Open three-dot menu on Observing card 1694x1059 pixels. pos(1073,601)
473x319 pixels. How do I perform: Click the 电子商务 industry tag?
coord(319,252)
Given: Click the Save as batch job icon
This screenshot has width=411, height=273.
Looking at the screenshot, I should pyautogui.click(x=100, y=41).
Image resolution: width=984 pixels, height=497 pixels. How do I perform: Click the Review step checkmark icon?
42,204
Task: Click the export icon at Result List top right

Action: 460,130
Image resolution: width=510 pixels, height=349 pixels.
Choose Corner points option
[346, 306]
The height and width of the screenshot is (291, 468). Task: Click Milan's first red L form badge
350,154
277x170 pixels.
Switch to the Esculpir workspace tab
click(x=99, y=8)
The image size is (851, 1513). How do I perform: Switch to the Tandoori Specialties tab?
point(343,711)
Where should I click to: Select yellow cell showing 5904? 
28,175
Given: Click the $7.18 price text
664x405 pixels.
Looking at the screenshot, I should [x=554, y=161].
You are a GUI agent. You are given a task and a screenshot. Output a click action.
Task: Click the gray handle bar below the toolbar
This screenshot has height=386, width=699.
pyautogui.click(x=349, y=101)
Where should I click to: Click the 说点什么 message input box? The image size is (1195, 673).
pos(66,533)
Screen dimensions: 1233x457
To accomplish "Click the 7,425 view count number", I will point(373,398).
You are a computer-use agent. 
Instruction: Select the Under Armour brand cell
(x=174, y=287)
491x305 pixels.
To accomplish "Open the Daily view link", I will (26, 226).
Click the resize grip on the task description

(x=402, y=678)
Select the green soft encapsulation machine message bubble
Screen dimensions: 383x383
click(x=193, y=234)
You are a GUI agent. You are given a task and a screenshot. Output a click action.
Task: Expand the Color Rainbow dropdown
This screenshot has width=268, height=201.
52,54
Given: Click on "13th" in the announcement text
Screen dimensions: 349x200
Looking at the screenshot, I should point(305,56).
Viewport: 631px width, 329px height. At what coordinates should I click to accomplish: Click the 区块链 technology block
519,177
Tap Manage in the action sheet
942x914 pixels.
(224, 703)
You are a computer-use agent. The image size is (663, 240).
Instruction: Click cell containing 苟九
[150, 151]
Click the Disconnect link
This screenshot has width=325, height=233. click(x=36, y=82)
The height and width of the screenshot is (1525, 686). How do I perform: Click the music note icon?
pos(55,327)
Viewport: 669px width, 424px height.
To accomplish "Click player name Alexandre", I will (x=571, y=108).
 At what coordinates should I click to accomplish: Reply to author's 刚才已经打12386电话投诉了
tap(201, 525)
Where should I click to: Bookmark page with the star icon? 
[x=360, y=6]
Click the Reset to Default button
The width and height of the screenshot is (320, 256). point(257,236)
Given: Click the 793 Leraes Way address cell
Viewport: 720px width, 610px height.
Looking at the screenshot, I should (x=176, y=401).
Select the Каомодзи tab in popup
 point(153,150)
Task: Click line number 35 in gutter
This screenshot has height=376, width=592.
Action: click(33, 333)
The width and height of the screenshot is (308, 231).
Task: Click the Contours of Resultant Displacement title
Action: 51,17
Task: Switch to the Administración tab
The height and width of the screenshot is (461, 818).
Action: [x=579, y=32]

****

What needs duplicating is the run of lines from the one containing "Viewport: 669px width, 424px height." through the last line of the entries above, exact and complete.

Viewport: 669px width, 424px height.
To accomplish "Click player name Alexandre", I will (x=571, y=108).
 At what coordinates should I click to accomplish: Reply to author's 刚才已经打12386电话投诉了
tap(201, 525)
Where should I click to: Bookmark page with the star icon? 
[x=360, y=6]
Click the Reset to Default button
The width and height of the screenshot is (320, 256). point(257,236)
Given: Click the 793 Leraes Way address cell
Viewport: 720px width, 610px height.
Looking at the screenshot, I should (x=176, y=401).
Select the Каомодзи tab in popup
 point(153,150)
Task: Click line number 35 in gutter
This screenshot has height=376, width=592.
Action: click(33, 333)
The width and height of the screenshot is (308, 231).
Task: Click the Contours of Resultant Displacement title
Action: 51,17
Task: Switch to the Administración tab
The height and width of the screenshot is (461, 818).
Action: [x=579, y=32]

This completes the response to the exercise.